[[ RECORDS TO USE, beginning ]]
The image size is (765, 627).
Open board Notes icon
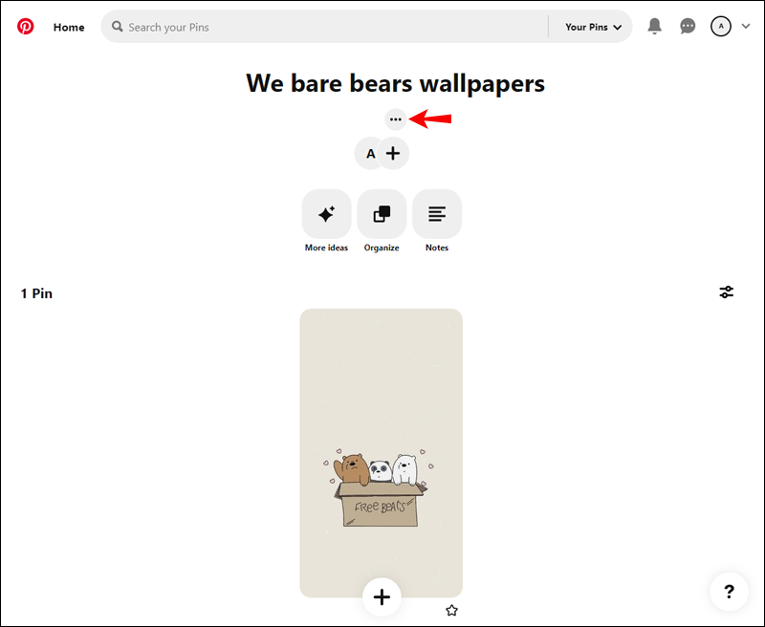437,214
[[ RECORDS TO USE, end ]]
[[ RECORDS TO USE, beginning ]]
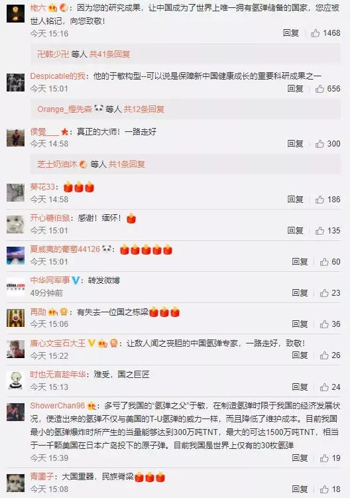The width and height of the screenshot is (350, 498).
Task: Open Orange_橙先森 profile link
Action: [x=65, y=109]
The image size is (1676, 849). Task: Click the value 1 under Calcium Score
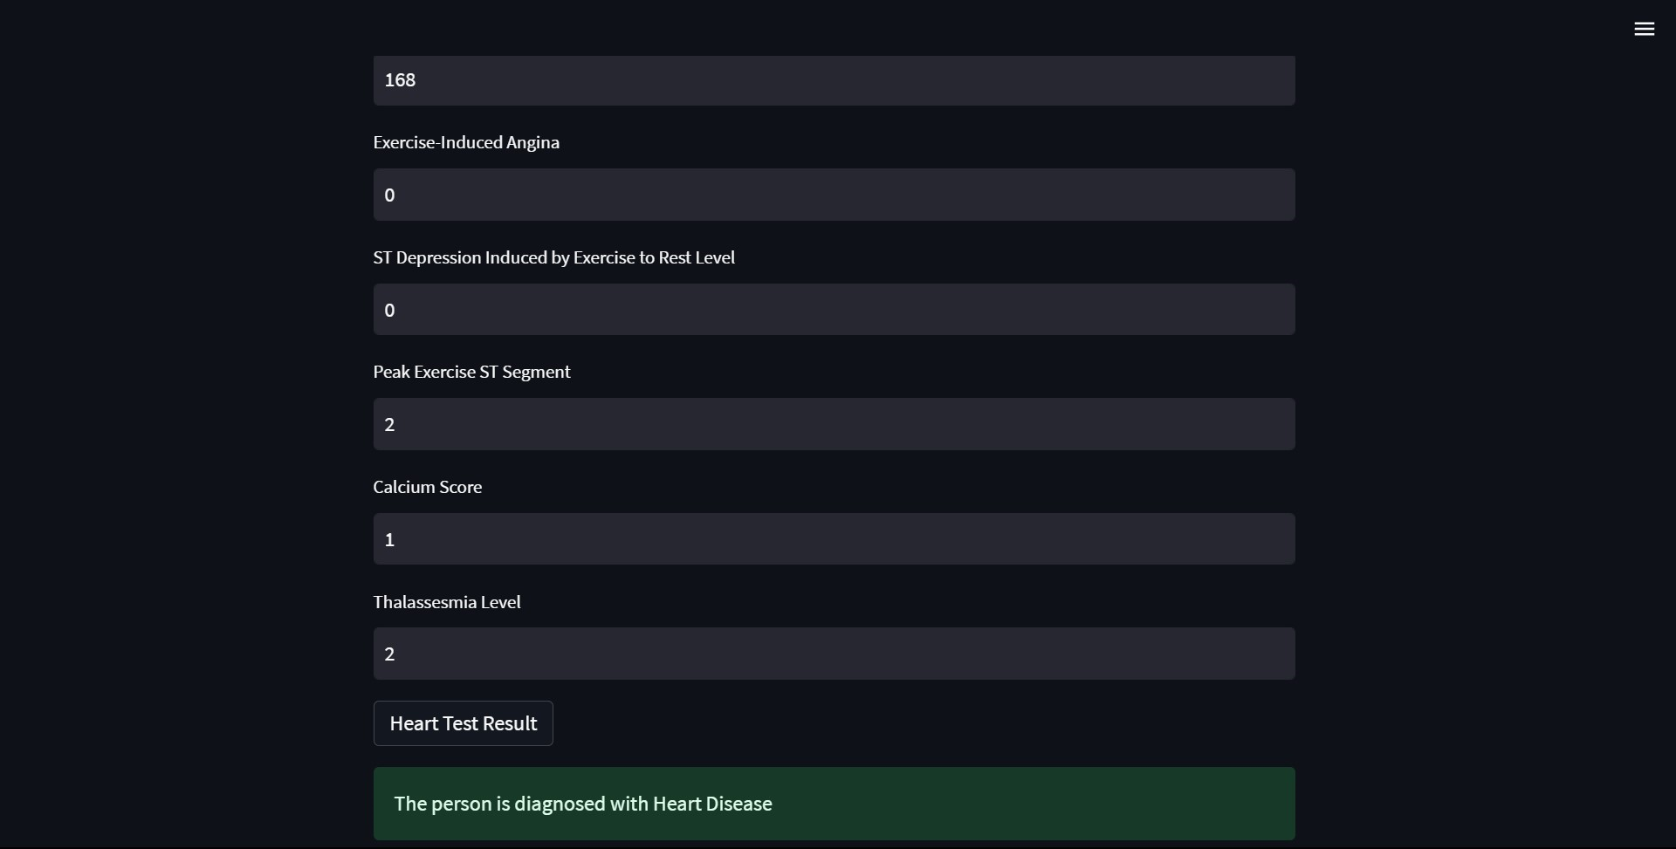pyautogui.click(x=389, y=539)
[[ RECORDS TO USE, end ]]
[[ RECORDS TO USE, beginning ]]
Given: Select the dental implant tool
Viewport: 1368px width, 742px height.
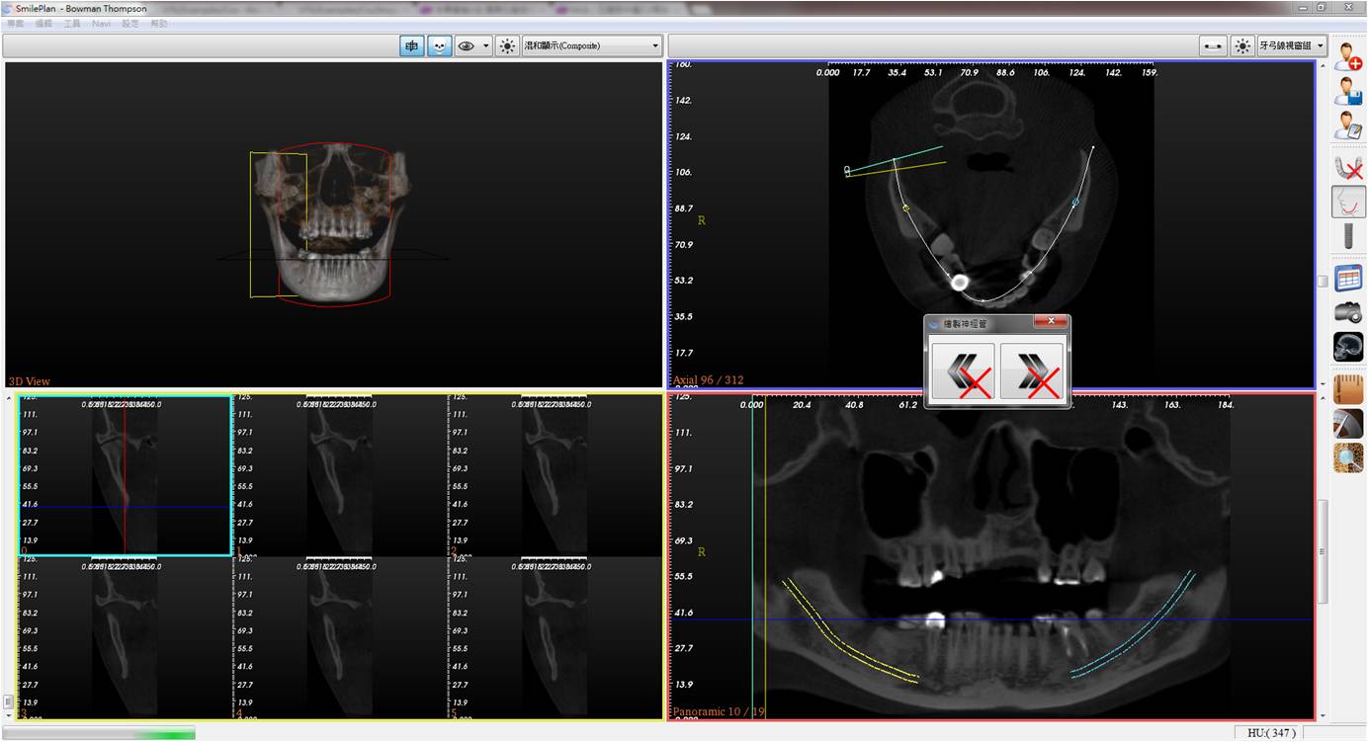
[[ RECORDS TO USE, end ]]
**TASK DIRECTIONS**
Would you please repeat exactly the lines above, starting at the line with "Given: Select the dental implant tool" and stopping at the line with "Viewport: 1368px width, 742px height.", both included?

**RESPONSE TO THIS EXERCISE**
Given: Select the dental implant tool
Viewport: 1368px width, 742px height.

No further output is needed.